Actually, this can't be the case since instantaneous contraction would contradict special relativity.

In the barn inertial frame of reference, the pole is initially at rest and has a length of $L_0$.

If an identical pole were moving with speed $v$ relative the barn, the moving pole would have length $L = \frac{L_0}{\gamma_v}$.

This is, I believe, uncontroversial.

Now, if I understand your thought experiment correctly, at time $t=0$, the pole at rest is instantly accelerated to $v$ (somehow) by Team Pole in such a way that the length of the pole instantaneously changes from $L_0$ to $L$ as observed by Team Barn.

I conclude this is the case since it is specified that

When they reach the barn, they grab the pole and continue. We are asked to find what will be the length of the pole according to Team Pole if Team Barn says that the members of Team Pole grab the pole simultaneously.

But this is impossible according to SR.

Assume for simplicity that the position of the left end of the rod is given by:

$$x_L = 0 + vt\cdot u(t)$$

where $u(t)$ is the unit step function.

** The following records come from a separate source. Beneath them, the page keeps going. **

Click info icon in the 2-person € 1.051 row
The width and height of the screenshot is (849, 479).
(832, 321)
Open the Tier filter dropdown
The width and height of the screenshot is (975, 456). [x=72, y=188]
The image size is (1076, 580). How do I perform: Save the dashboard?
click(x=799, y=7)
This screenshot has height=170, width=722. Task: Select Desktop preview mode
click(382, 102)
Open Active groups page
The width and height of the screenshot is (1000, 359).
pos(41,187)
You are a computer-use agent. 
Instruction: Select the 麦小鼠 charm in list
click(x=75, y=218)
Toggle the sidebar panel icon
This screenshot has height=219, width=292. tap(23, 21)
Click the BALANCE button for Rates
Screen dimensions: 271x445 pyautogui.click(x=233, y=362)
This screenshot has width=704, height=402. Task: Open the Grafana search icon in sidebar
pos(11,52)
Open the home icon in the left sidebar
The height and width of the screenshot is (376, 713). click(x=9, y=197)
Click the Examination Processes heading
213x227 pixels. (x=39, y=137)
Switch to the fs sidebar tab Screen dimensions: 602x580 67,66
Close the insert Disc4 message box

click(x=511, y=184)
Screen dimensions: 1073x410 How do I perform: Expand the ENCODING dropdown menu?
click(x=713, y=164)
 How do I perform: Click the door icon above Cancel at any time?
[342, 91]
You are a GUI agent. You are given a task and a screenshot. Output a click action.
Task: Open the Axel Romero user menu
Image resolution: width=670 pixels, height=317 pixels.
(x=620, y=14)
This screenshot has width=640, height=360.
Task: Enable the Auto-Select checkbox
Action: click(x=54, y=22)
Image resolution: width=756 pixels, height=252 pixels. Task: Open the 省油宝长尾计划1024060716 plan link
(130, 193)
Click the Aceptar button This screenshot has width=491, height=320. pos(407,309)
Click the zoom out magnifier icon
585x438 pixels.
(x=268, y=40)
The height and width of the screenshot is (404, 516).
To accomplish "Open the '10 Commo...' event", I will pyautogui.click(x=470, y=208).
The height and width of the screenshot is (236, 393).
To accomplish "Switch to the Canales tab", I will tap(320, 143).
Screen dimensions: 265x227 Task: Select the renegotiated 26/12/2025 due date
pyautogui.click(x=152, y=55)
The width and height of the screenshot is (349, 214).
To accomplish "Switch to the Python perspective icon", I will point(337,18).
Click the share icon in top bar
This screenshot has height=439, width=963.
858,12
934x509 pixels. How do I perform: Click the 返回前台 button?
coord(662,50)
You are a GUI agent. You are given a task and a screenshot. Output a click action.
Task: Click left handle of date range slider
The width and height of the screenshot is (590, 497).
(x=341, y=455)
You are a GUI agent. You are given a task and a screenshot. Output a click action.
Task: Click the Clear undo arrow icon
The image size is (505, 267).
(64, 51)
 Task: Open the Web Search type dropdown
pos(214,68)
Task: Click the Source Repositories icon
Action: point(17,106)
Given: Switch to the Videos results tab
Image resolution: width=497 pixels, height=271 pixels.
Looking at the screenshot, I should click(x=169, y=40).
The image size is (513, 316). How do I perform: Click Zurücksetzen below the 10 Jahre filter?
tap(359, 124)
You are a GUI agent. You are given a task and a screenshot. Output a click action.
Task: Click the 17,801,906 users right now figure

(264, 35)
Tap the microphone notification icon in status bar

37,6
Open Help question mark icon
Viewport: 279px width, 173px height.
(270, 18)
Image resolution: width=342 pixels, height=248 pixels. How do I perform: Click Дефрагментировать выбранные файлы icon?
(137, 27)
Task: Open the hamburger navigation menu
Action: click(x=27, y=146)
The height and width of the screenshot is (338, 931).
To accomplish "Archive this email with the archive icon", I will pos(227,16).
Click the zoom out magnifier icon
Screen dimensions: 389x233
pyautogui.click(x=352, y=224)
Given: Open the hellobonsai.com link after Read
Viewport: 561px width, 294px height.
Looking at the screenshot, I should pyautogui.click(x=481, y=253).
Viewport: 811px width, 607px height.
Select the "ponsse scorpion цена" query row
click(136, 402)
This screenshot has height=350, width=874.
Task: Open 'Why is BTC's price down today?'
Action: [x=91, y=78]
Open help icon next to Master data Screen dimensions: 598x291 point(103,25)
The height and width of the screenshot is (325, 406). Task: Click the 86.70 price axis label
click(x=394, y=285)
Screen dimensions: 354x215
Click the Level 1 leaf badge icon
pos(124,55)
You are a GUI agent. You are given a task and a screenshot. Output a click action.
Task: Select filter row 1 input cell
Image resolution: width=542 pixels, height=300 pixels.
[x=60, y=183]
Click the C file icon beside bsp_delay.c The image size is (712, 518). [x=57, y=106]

In other words, the left end of the pole is at rest at $x=0$ for $t\lt 0$ and has speed $v$ for $t \gt 0$. The left end of the pole is instantly accelerated to $v$ at $t = 0$.

It follows that, assuming the result bolded above, the right end of the pole instantaneously changes position from $x_R = L_0$ to $x_R = L$ at $t=0$ in the reference frame of the barn.

But this requires that, according to Team Barn, the matter at the right end of the pole travel with infinite speed 'backwards' from $x = L_0$ to $x = L$ which is inconsistent with SR.

Thus, we must conclude that, assuming SR is correct, the instantaneous contraction of the pole is impossible.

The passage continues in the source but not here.